**Texto do exercício:**
──────
Prossegue esta quarta-feira o julgamento do Grupo Espírito Santo. Neste segundo dia, o tribunal vai começar a ouvir a gravação de um interrogatório a Ricardo Salgado na fase de inquérito.
Este depoimento foi dado antes de haver uma acusação do Ministério Público e antes de ter sido diagnosticada a doença de Alzheimer a Ricardo Salgado. É por isso considerada uma gravação crucial.
A gravação será ouvida em segmentos ao longo das primeiras sessões do julgamento.
Para este segundo dia de julgamento está também prevista a conclusão das exposições introdutórias dos advogados dos arguidos. Faltam identificar três dos 18 arguidos neste caso.
O julgamento do maior processo da justiça portuguesa começou na terça-feira. Ricardo Salgado compareceu no Campus de Justiça para responder a acusações de crime, apesar da defesa ter pedido a dispensa do arguido.
O antigo banqueiro chegou visivelmente debilitado, acompanhado pela mulher e pelos advogados, e foi abordado por um dos lesados do Banco Espírito Santo. Ricardo Salgado foi identificado e acabou por ser dispensado de todas as audiências pelo coletivo de juízes.
“Abriu-se uma página negra na Justiça”
──────
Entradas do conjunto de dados
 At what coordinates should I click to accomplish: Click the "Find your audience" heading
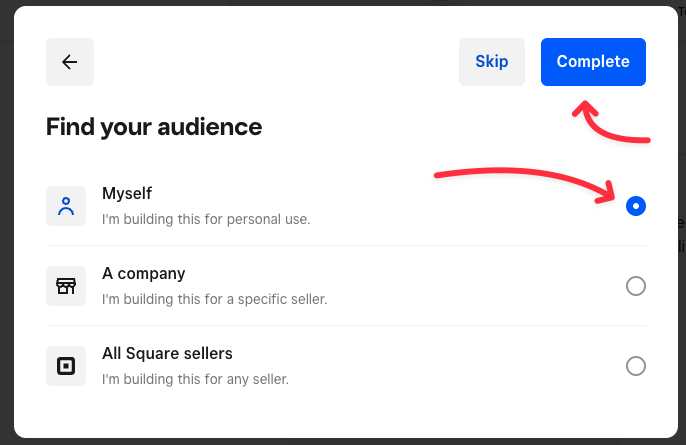[x=154, y=127]
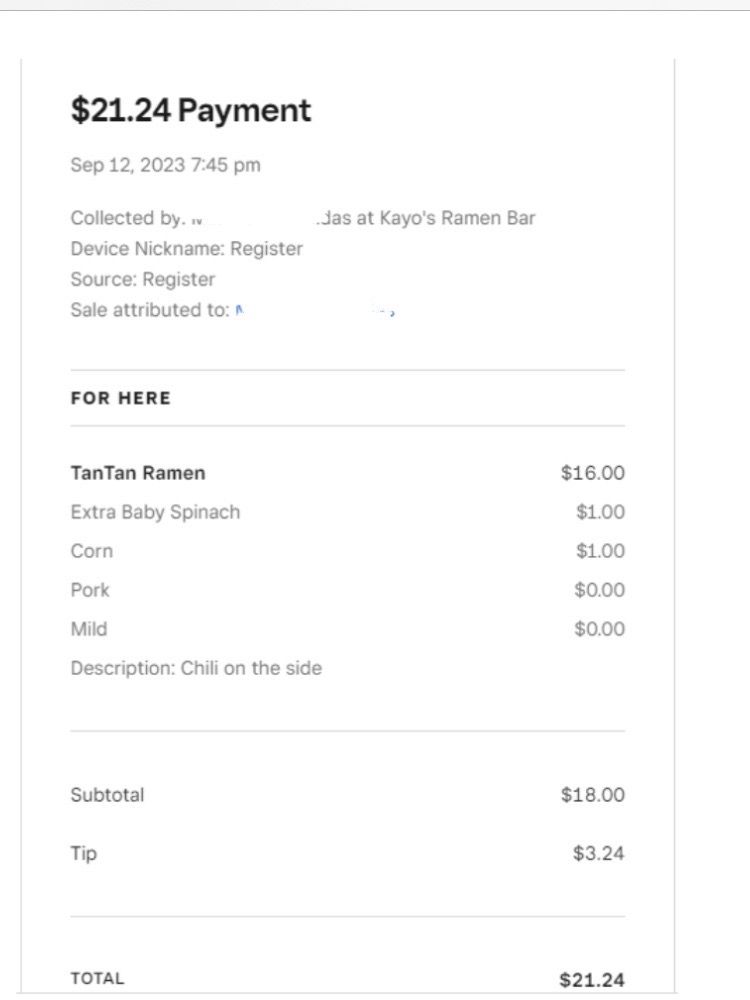Click the $16.00 TanTan Ramen price
The width and height of the screenshot is (750, 1000).
592,473
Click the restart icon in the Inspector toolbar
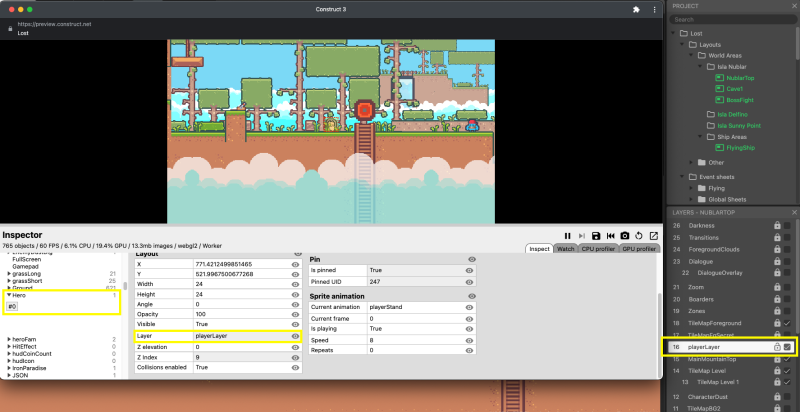800x412 pixels. click(639, 235)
──────
**Lista de tarefas:**
a. Transcreva o trecho do texto sobre o julgamento do Grupo Espírito Santo que começa em "Para este segundo" e vai até "coletivo de juízes.".
b. Prossiga o texto sobre o julgamento do Grupo Espírito Santo a partir do ponto em que termina.
A listagem provém de uma fonte diferente da do texto.

**Respostas às tarefas:**
a.
Para este segundo dia de julgamento está também prevista a conclusão das exposições introdutórias dos advogados dos arguidos. Faltam identificar três dos 18 arguidos neste caso.
O julgamento do maior processo da justiça portuguesa começou na terça-feira. Ricardo Salgado compareceu no Campus de Justiça para responder a acusações de crime, apesar da defesa ter pedido a dispensa do arguido.
O antigo banqueiro chegou visivelmente debilitado, acompanhado pela mulher e pelos advogados, e foi abordado por um dos lesados do Banco Espírito Santo. Ricardo Salgado foi identificado e acabou por ser dispensado de todas as audiências pelo coletivo de juízes.

b.
No Campus de Justiça, em Lisboa, o advogado de defesa do antigo banqueiro criticou o coletivo de juízes por ter rejeitado o requerimento para que Ricardo Salgado fosse dispensado de estar presente no início do julgamento por causa do diagnóstico de Alzheimer.
"Abriu-se uma página negra na justiça portuguesa", disse Francisco Proença de Carvalho. “Sabemos como estas pessoas [com demência] são tratadas no mundo civilizado e ficamos a saber como é que são tratadas, pelos vistos, no mundo incivilizado”, acrescentou.
Na terça-feira, os 15 dos 18 arguidos que foram identificados não prestaram declarações.
No tribunal estiveram várias importantes figuras do Grupo Espírito Santo, nomeadamente o ex-braço direto de Ricardo Salgado, Amílcar Morais Pires antigo contabilista do grupo Francisco Machado da Cruz e o primo de Salgado, Manuel Fernandes Espírito Santo.
As defesas negam que tenham feito parte de qualquer associação criminosa liderada pelo antigo presidente do GES. Já o Ministério Público insiste que o grupo foi liderado de forma autocrática por Salgado.
Vários lesados do BES marcaram presença no exterior do tribunal do primeiro dia do julgamento. Ricardo Sá Fernandes, advogado do primeiro lesado que apresentou queixa contra o Grupo Espírito Santo, pediu justiça mas não a todo o custo, afirmando que o estado de saúde de Ricardo Salgado não pode ser ignorado.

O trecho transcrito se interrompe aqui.